Other tables that are frequently used are Malnutrition Universal Screening Tool (MUST), Mini Nutritional Assessment (MNA) and Nutrition Risk Score (NRS). In principle, these schemes are prepared in the same way as SGA, but they are not validated for patients with cancer.

Actions include offerring the patient a diet that is appropriate for their symptoms and nutritional status. The patient should be offered nutritionally-rich food, snacks, nutritional beverages, tube feeding, and intravenous nutrition.

Tube feeding

The end of the tube is often inserted into the stomach. In the event of poor gastric function, total gastrectomy or pancreatic resection, the feeding tube should be inserted in the duodenum or jejunum. The position of the feeding tube is vital for the choice of tube feeding solution and mode of administration.

The most common method is to insert the tube nasogastrically, but it can also be done through the abdominal wall (PEG).

Parenteral ernæring

Peripheral veins can be used for short-term parenteral nutrition. In this case, a large vein on the forearm is used and a small needle. Nutrition is then given as more diluted solutions.

Central veins must be used for TPN with high osmolality.


All patients are weighed regularly (1–2 times each week). This is a prerequisite to being able to register changes in the nutritional status.

Tube feeding

Tube feeding is given continuously with a low drop rate or by interval/bolus administration (individually adapted meals with high drop rate).

When the patient's energy and fluid requirements are fulfilled, it will be decided whether the patient will be given bolus or continuous supply at night, in order to increase mobilization during the day. However, this requires that the patient does not have diarrhea, nausea or other complaints associated with the supply of nutrition.

For a running feeding tube:

  • Every 4-8 hours, it should be aspirated in order to monitor the gastric emptying. This applies especially to immobile and weak patients.
  • Weekly or more often, the nutrition program/fluid balance, evaluation, edema control, blood tests (albumin, K, Mg, P, blood glucose) should be monitored weekly or more often.
  • Every 6 weeks, the tube should be changed. Alternate nostrils avoid irritation in the nose through prolonged feeding.  

If it is not possible to administer drugs orally, it can be done via a tube. It is recommended to use drugs available in fluid form. Tablets can also be crushed and dissolved in water or gluocose water.

Experience shows that the use of infusion pumps causes fewer side effects and ensures correct volume and rate.

Bolus supply

Initiation of tube feeding with bolus supply is only recommended

  • if the patient been taking any food until the last 24 hours
  • if the patient is taking some food and requires tube feeding for additional nourishment

It is recommended to use pumps for bolus supply for the first 1–2 days.

Continuous supply

If the patient cannot tolerate bolus supply (vomiting, abdominal discomfort, nausea, diarrhea), reverting to continuous supply should be considered.

Tube feeding should always be administered continuously to very malnourished patients or if the tube end is located distally to the pylorus.

Parenteral ernæring

If the patient has a satisfactory nourishment status, begin with 100% of the requirement. If the patient is seriously malnourished and at risk for refeeding syndrome, renourishment should start slowly (10 kcal/kg/day), thereafter increasing slowly to 100% over 4-7 days. 

The patient must be monitored closely in relation to

  • electrolytes (potassium, phosphate and magnesium).
  • infusion rate.
  • twenty-four hour urine sample and fluid balance should be calculated daily.
  • glucose in the blood and urine, and electrolyte in the blood should be examined daily at the start.
  • liver tests, kidney function tests and triglycerides should be taken examined at least once every week.

For TPN treatment longer than 1 month, vitamins and trace elements should be examined.


The patient's nutrition status should be monitored at follow-up visits after the end of treatment.

● YOUR OBJECTIVE
According to the nutrition text above, how often should a running feeding tube be changed?

● DATA SEGMENT
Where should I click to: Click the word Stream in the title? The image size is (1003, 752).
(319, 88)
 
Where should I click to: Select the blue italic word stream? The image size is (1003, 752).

● THE COMPLETED TASK
Every 6 weeks.